TO-DO LIST —
1) Decide whether each statement, (a), (b), and (c), agrees with the forum thread about drinking and Dingle roads, answering yes or no and quoting the deciding words of that thread: (a) When not drinking wine, JustRob prefers a golden ale to apple juice; (b) JustRob drove the hired car along the road near Dingle himself; (c) the last of the downhill bends Olly Buckle describes was marked 'SLOW'.
2) Resume the forum thread about drinking and Dingle roads after its final post, extending the conversation in the same style.

PASSAGE GIVEN —
····················

I'm surprised at you associating with these alkies. Not that I am teetotal, I like a glass of wine with my dinner on a Sunday, one glass, but asleep and snoring!! And that Bazz drinks beer, not in pubs, in the house, I've seen him admit to it somewhere, I think, probably, infra dig enough to anyway.


----------



## bazz cargo (Aug 12, 2018)

On a hot day a well chilled cider is a treat. 


@BAR. Just google beyond the back of beyond. You can have an ice cold cider and a foot rub. 
@JR. Just google beyond the back of beyond. You can have an ice cold cider and a kip in front of the tele.
@Olly. Just google beyond the back of beyond. You can have an ice cold cider and a kip in garden recliner.


----------



## JustRob (Aug 13, 2018)

Actually when not on the grape juice I prefer a golden ale to apple juice. While staying near Dingle in Ireland recently I discovered and enjoyed their local brew, Crean's. That was after programming the sat-nav and delegating the driving to my angel of course. She did a great job of avoiding those rock outcrops on the busy narrow Slea head road in our hired car. Apparently there is a convention about which way one drives along it even though it isn't actually a one-way road and we were going in the opposite direction to most of the traffic. Typical of the Irish to have a road that is one way only by word of mouth.


----------



## Olly Buckle (Aug 13, 2018)

I think it was on the Dingle peninsular that we met a series of downhill bends, it said 'SLOW' in the road at each one until we came to the last that said 'SLOWER'. How did they know?


----------



## BlondeAverageReader (Aug 13, 2018)

Olly Buckle said:


> I think it was on the Dingle peninsular that we met a series of downhill bends, it said 'SLOW' in the road at each one until we came to the last that said 'SLOWER'. How did they know?


After some of the ‘hairy’ bendy roads l had the dubious pleasure of driving it struck me why the locals take religion so seriously.

····················

RECORDED INFORMATION —
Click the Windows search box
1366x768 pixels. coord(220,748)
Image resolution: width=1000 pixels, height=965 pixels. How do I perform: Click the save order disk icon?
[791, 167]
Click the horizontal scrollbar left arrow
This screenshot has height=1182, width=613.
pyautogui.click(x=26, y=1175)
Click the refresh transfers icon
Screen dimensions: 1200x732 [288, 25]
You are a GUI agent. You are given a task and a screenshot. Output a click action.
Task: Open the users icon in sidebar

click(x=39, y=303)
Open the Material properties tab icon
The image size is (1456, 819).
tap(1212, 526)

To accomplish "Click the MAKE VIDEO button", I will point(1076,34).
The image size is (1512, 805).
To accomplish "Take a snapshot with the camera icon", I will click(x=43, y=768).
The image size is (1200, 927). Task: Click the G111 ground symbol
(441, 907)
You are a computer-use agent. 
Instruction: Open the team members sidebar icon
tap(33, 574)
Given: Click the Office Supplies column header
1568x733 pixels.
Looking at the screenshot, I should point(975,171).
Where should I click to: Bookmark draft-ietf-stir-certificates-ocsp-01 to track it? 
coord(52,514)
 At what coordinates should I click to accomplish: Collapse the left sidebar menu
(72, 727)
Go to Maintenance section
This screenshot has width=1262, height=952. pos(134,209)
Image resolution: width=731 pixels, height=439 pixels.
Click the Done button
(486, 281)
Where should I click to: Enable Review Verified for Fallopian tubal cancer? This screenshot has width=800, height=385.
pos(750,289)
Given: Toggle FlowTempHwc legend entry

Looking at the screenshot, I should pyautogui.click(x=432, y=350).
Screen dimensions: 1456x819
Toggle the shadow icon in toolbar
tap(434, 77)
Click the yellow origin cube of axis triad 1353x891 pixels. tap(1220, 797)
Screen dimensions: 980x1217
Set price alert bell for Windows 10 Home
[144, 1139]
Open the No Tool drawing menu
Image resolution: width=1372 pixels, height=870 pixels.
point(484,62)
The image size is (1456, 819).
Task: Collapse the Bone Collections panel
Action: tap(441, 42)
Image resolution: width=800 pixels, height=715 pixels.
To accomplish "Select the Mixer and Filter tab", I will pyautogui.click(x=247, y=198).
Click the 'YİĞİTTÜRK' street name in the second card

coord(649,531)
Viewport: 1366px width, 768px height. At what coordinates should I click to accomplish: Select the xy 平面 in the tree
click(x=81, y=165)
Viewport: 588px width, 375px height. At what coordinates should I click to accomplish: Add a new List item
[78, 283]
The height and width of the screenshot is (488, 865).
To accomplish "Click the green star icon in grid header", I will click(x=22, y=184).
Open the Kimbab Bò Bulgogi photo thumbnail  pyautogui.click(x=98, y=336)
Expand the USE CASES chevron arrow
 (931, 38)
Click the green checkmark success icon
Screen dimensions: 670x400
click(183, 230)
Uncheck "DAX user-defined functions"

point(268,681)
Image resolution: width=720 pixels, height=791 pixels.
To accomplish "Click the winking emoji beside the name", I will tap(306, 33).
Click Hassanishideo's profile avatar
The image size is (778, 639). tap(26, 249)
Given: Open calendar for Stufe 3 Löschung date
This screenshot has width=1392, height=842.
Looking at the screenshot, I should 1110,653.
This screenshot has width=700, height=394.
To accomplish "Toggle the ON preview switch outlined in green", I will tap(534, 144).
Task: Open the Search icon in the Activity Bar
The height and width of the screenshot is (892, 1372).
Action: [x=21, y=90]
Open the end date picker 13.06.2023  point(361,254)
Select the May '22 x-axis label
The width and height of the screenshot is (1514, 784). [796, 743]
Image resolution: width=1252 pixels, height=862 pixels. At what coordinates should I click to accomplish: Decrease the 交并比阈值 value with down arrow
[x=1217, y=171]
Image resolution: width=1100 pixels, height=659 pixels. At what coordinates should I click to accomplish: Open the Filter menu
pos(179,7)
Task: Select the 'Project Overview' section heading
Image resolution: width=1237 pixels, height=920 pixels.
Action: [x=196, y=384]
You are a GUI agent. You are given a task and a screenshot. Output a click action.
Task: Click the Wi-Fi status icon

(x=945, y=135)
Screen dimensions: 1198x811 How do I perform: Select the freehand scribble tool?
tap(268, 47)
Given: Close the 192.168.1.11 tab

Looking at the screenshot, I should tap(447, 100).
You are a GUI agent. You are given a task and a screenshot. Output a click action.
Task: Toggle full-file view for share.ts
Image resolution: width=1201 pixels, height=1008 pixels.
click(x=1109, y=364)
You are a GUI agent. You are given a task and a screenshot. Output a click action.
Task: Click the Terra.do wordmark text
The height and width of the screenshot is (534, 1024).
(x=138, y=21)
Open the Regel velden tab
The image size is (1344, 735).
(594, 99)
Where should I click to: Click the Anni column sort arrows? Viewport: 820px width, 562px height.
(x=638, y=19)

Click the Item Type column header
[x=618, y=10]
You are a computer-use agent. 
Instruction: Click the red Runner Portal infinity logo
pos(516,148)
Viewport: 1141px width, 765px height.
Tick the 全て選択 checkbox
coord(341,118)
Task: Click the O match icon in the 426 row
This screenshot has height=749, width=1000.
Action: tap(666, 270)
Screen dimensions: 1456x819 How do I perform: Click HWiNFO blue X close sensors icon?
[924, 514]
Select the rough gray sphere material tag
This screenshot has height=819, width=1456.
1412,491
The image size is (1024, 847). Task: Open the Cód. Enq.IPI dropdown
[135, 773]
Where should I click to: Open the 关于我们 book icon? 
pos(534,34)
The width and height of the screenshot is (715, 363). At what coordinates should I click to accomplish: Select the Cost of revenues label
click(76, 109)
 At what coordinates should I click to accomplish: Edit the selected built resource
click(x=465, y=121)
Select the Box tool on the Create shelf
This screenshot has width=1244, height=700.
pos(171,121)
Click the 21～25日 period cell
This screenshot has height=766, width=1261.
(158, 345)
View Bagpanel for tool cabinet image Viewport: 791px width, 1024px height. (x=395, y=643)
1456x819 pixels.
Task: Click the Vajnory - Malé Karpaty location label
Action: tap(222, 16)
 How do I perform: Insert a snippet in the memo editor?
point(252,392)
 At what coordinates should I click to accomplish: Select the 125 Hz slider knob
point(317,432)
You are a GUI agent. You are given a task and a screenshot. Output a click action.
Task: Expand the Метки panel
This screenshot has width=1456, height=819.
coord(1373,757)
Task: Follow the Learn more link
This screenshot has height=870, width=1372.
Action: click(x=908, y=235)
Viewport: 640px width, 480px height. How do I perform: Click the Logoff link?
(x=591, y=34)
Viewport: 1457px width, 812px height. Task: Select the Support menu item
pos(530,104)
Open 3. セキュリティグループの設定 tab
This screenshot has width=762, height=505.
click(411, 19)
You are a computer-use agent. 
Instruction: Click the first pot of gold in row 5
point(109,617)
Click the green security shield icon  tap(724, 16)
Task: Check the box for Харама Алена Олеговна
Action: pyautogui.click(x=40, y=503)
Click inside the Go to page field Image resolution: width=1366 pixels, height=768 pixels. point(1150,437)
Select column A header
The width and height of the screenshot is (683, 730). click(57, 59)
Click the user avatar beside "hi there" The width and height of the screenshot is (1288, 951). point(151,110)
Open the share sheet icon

····················

IN RESPONSE —
1)
(a) Yes: "Actually when not on the grape juice I prefer a golden ale to apple juice."
(b) No: "That was after programming the sat-nav and delegating the driving to my angel of course."
(c) No: "until we came to the last that said 'SLOWER'."

2)
----------



## JustRob (Aug 13, 2018)

Olly Buckle said:


> I think it was on the Dingle peninsular that we met a series of downhill bends, it said 'SLOW' in the road at each one until we came to the last that said 'SLOWER'. How did they know?



I didn't understand their practice of writing the word "SLOW" lengthwise along the road but with the letters in order as you came to them, i.e. "S", "L", "O", "W". This meant that on approaching the word it read, downwards as one would normally read vertical text, "WOLS". I adjusted to this peculiarity by accepting that "WOLS" was the Celtic word for "SLOW". 

Apart from when rocky terrain got in the way we found the Irish roads to be well laid out and a pleasure to drive on, but then in the homeland of a nation of traditional road-builders one would expect them to be. However, in the spirit of adventure we also drove over the Healy Pass, (https://www.dangerousroads.org/europe/ireland/4289-healy-pass.html) which was commissioned as an upgrade of a trackway by the politician Time Michael Healy in 1847 to provide employment during the famine years. The desolate scenery there was beautiful and there was virtually no traffic.

P.S.
My angel tells me that on that occasion I was driving although I don't remember, so it couldn't have been that tricky a road to drive.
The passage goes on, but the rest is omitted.